━━━━━ Given text ━━━━━

The remote image pushed from ubuntu0 earlier will be downloaded automatically on these 3 hosts. Note that the commands could have all been run from ubuntu0 using ssh.

Then the replication can be started using the script within the container in ubuntu1:

dock@ubuntu1$ docker exec -ti db1 bash replication-start.sh 192.168.0.201 192.168.0.202 192.168.0.203

MASTER: 192.168.0.201
  - Waiting for database to be locked
  - Dumping database to /tmp/djangodb-export-20160704162249.sql
  - Dump complete.
  - Current log file is mysql-bin.000003 and log position is 597
  - Master database unlocked
SLAVE: 192.168.0.202
  - Creating database copy
  - Setting up slave replication
  - Slave IO state OK
SLAVE: 192.168.0.203
  - Creating database copy
  - Setting up slave replication
  - Slave IO state OK

This “grouped” replication with 2 slaves is optimized because the script locks and dumps the master only once for both slaves.

If we created a 4th instance (i.e. the 3rd slave) on ubuntu4, we could initialize its replication using the auto-initialization parameter:

dock@ubuntu4$ docker run --name db4 -e AUTO_INIT_MASTER_IP=192.168.0.201 -e MYSQL_ROOT_PASSWORD=root -e MYSQL_DATABASE=djangodb -e SERVER_ID=4 -e BIND_ADDRESS=0.0.0.0 -p 3306:3306 -d nicomak/rep_mysql:5.7

We can now create a table and insert rows in the master mysql instance on ubuntu1, and the changes will be automatically replicated to the slave nodes ubuntu[2-4].

━━━━━ Dataset rows ━━━━━

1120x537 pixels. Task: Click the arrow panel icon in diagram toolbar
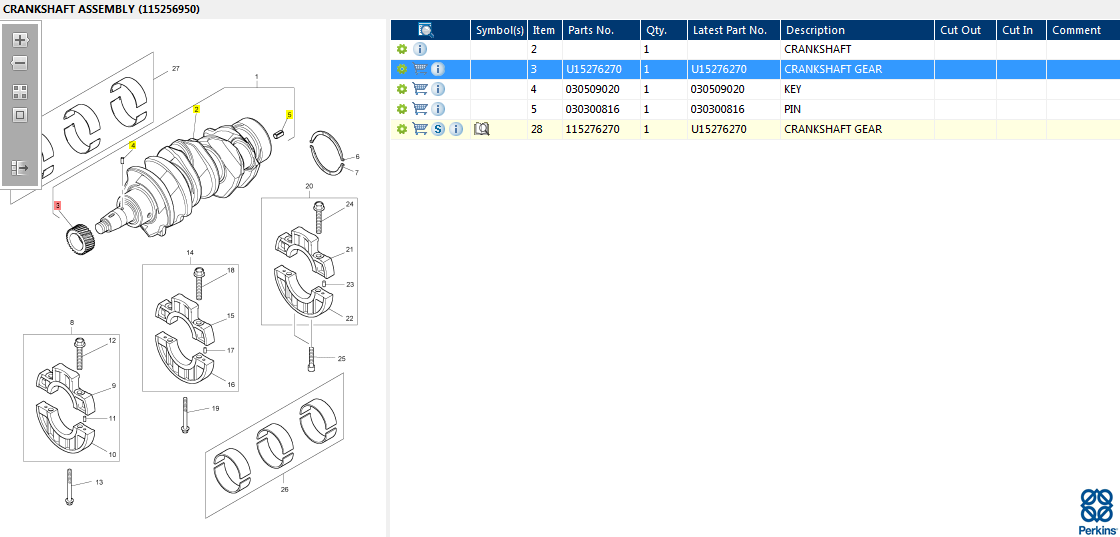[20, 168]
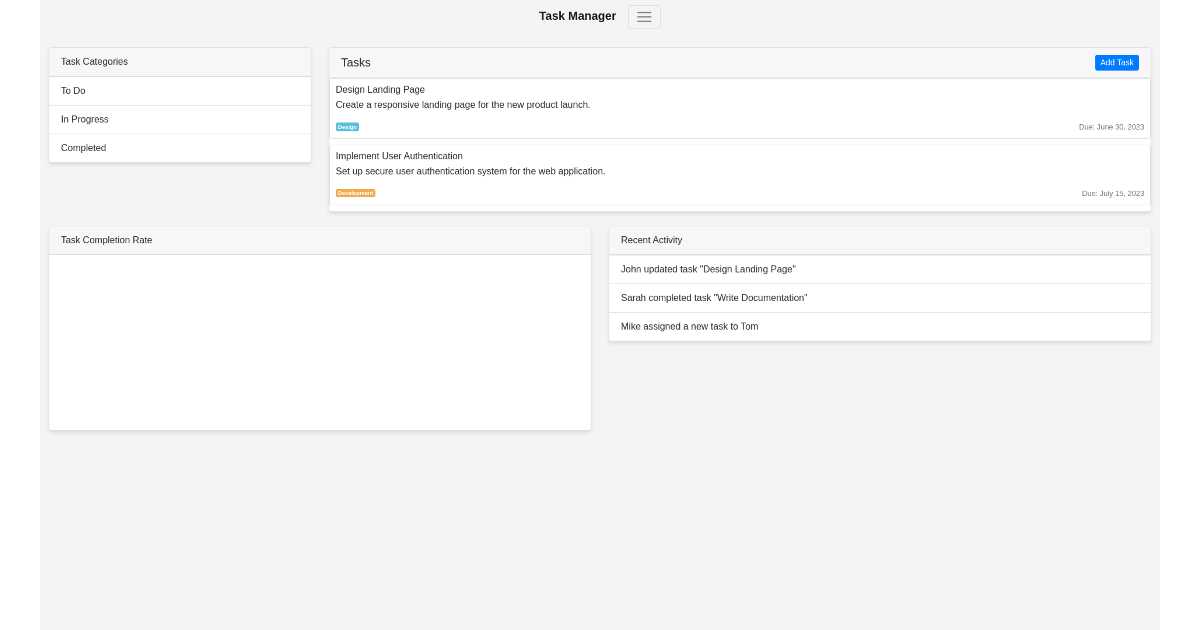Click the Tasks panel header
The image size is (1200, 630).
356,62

━━━━━

## What to do
1. Please reproduce the passage of the MySQL replication text that opens with the words containing "The remote image" and closes with "ubuntu0 using ssh.".
2. Carry the MySQL replication text forward with the passage that would come after its final sentence.
The items have no connection to the MySQL replication text.

## Final results
1.
The remote image pushed from ubuntu0 earlier will be downloaded automatically on these 3 hosts. Note that the commands could have all been run from ubuntu0 using ssh.

2.
Deploying a HAProxy container for Load-Balancing

We now have 1 Master which replicates any changes to the djangodb database to the 3 Slaves.

To make good use of their replicated data and achieve collective performance and availability, we can use a Load Balancer. Luckily, HAProxy has an official image that we can use strait out-of-the-box. We won’t need to create our own image, but we will need to configure a few things first.

Create a User for Status Checks

The first thing we need to do is create a password-less MySQL user for HAProxy to perform its status checks.

If we create the user on the master ubuntu1, while using our replicated database djangodb, the user creation will be replicated on all slave nodes, which is convenient:

# Create user on the master
$ mysql -h ubuntu1 -uroot -proot djangodb -e "CREATE USER 'haproxy_check'@'%';"

# Check that is exists on a slave
$ mysql -h ubuntu3 -uroot -proot djangodb -e "SELECT user, host FROM mysql.user;"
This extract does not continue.